Pixel coordinate grounding data:
§

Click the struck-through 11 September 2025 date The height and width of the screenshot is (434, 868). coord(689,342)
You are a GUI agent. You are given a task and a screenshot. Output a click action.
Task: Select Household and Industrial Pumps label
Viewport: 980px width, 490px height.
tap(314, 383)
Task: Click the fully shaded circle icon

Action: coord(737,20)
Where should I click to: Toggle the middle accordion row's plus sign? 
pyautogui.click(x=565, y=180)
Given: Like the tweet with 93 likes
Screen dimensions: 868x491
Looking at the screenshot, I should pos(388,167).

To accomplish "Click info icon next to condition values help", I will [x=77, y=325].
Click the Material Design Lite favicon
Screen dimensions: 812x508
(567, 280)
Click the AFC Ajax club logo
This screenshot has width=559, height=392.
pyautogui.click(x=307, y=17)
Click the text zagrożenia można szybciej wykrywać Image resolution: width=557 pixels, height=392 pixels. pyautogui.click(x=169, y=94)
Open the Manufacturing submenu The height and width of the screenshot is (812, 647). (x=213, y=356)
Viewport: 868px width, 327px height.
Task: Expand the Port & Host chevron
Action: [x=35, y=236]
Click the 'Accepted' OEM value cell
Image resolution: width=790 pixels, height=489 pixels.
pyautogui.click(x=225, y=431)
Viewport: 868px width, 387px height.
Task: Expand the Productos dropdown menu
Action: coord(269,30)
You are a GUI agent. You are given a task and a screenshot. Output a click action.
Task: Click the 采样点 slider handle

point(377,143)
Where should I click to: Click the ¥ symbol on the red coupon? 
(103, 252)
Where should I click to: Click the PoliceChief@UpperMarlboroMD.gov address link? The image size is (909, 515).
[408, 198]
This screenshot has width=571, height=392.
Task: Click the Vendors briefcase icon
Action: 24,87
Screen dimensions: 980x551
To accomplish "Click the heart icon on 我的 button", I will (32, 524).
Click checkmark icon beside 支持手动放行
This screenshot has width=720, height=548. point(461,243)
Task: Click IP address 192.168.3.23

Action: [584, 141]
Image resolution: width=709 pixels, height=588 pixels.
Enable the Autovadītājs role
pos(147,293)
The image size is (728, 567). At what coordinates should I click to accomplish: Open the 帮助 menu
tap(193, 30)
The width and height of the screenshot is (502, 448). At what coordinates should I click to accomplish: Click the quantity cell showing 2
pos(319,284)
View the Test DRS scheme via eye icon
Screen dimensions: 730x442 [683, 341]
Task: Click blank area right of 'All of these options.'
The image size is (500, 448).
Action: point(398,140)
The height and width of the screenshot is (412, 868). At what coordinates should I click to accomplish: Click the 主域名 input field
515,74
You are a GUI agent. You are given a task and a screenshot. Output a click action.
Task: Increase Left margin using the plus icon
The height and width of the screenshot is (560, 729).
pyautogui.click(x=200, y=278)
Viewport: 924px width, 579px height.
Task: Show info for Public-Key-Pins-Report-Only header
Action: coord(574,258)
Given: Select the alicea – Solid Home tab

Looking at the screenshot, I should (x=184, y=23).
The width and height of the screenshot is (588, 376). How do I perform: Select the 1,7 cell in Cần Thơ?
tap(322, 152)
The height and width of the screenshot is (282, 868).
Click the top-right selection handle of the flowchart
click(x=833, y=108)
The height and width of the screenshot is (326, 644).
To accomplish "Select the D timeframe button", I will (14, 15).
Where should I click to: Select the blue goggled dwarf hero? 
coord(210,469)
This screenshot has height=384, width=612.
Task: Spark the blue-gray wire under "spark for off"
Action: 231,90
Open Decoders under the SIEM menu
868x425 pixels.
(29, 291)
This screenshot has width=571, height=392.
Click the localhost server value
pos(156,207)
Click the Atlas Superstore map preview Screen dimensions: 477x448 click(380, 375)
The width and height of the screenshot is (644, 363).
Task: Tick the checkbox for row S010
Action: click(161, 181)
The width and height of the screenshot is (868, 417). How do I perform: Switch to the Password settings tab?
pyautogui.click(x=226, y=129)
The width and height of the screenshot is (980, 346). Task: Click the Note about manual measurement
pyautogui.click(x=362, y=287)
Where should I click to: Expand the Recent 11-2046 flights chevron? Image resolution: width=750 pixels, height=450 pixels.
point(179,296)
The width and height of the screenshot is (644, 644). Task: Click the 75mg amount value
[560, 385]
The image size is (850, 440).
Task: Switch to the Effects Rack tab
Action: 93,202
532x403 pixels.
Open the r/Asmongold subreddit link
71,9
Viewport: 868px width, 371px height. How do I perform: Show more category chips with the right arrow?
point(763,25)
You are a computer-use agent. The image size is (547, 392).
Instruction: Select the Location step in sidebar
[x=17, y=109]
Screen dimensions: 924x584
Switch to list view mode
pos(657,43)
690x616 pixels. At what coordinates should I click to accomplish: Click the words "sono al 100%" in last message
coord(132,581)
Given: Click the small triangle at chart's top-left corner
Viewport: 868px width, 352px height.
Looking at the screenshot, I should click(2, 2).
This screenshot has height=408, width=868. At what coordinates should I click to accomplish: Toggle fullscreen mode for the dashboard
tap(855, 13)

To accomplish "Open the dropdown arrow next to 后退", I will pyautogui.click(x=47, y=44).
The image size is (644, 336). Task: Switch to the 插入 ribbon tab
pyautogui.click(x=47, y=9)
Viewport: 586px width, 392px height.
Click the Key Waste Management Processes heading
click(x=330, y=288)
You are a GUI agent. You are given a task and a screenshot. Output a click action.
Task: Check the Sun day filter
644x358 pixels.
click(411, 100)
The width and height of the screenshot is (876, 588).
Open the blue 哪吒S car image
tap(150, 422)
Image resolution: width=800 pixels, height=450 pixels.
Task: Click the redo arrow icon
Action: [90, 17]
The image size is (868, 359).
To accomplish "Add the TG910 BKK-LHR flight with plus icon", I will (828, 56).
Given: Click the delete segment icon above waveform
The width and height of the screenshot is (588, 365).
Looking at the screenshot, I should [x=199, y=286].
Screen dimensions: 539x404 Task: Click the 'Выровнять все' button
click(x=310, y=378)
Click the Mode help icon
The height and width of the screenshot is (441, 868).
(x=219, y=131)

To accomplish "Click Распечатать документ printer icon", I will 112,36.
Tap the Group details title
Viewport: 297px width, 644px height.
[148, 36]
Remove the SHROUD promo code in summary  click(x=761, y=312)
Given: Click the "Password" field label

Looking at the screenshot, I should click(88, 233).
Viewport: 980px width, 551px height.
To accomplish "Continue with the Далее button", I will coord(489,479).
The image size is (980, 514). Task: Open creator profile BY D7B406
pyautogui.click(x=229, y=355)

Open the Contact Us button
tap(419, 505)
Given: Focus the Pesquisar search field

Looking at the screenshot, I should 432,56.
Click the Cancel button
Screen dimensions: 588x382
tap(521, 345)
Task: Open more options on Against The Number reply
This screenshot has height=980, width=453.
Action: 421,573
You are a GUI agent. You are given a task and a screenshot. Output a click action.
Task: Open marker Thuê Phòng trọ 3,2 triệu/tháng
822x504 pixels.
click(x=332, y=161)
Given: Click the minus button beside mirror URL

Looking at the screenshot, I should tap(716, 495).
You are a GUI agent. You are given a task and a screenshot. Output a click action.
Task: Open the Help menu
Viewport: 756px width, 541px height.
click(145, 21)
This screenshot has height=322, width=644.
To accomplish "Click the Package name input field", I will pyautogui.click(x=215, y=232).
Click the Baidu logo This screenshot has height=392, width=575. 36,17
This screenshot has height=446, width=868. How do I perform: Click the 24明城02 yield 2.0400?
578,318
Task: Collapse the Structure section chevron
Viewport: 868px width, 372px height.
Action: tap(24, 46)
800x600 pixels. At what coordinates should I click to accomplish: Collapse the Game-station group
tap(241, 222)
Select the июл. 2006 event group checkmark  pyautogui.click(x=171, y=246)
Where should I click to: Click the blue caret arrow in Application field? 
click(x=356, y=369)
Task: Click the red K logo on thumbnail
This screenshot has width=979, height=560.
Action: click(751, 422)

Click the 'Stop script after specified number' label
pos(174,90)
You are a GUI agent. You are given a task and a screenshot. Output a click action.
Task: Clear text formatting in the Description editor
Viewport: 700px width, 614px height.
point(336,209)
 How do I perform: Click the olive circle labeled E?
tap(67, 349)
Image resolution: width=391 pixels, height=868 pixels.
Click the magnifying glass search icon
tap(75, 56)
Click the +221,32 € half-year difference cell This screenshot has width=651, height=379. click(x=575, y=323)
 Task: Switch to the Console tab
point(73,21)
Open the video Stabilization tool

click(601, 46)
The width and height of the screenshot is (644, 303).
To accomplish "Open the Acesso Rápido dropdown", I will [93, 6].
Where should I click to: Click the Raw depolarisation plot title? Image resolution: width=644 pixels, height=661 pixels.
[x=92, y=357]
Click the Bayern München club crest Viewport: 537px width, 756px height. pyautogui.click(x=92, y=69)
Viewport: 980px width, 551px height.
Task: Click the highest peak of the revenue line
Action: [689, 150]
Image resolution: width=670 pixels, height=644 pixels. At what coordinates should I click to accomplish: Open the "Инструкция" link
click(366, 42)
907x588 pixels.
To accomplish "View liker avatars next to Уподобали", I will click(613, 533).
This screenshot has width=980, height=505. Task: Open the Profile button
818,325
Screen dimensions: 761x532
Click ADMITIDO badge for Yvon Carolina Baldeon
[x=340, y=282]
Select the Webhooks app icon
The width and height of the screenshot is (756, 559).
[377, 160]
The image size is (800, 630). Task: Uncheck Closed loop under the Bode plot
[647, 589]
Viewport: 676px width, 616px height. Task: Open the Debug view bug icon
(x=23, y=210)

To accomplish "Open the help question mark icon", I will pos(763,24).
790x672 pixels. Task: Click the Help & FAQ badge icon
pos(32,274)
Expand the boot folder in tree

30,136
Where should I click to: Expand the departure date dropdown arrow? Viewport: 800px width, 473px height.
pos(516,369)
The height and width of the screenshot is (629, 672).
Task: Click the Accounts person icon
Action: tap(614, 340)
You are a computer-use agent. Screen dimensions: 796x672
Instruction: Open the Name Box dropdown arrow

§

What is expected: Search the entries for "computer" and show every line that has it.

Expected answer:
You are a computer-use agent. The image size is (547, 392).
You are a computer-use agent. Screen dimensions: 796x672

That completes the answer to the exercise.